With warmth and conviction, Reynolds stepped before the David Douglas High “health and wellness” program students, and made his case.

“Tobacco is addicting,” Reynolds tells students.

“If I can give you one message today, it’s that tobacco is addicting. Once you start, you can’t stop. Even with the best programs that we have, 85 out of 100 people go back to smoking within 12 months.  With no program, it’s 95 out of a 100 who go back to smoking.

“If you’re a smoker, or if you know a smoker, do your best to get them into a smoking cessation program,” he pleaded.

“The people who do well in life connect with other people – they get help. Quitting smoking is the same – whether through Nicotine Anonymous, or by using a nicotine replacement like the ‘patch’, or gum – do something to help them get through the detoxification process.”

Toward the end of his talk, Reynolds told the students how, in ancient cultures, ritual initiation was practiced – typically involving fear and pain. “Perhaps something I’ve said here today has made you fearful, or to feel pain.

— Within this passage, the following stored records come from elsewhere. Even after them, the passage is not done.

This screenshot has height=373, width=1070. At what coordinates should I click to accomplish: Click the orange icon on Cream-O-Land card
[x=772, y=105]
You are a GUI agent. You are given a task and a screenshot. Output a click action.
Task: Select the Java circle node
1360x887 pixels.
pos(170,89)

“The essence of my message is that life is going to bring you some pain.  It’s not easy out there!  Members of your family will die, friends will die – when painful moments come, some go to a bar and drink their troubles away, or take drugs and destroy their future or their life, or a light a cigarette and watch the smoke curl in the air.  I didn’t do any of these things, and you don’t have to either.”

Instead of dealing with life’s problems through drink, drugs, or tobacco, Reynolds urges students to learn to “connect” with others, and get help.

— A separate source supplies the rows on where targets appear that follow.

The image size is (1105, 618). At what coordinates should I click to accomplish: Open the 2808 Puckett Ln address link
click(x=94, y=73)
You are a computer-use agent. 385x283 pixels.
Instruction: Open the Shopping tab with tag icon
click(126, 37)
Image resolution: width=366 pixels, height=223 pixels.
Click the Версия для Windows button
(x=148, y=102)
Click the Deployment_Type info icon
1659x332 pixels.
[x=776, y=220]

Mature people talk about their pain, Reynolds said. “If you’re facing pain, talk to a trusted adult – perhaps a teacher, a parent, or a counselor.  Get help, and connect with another person. ‘Initiation into life’ is learning to solve problems together with others.”

In conclusion, he said, “Hold on to your health. There are amazing and glorious times coming to you.  Whatever problems we have, we will solve them together.  Beyond that, you’re going to need your health, so hold on to it. One day we will have a tobacco free society. You are the future. I believe in you.”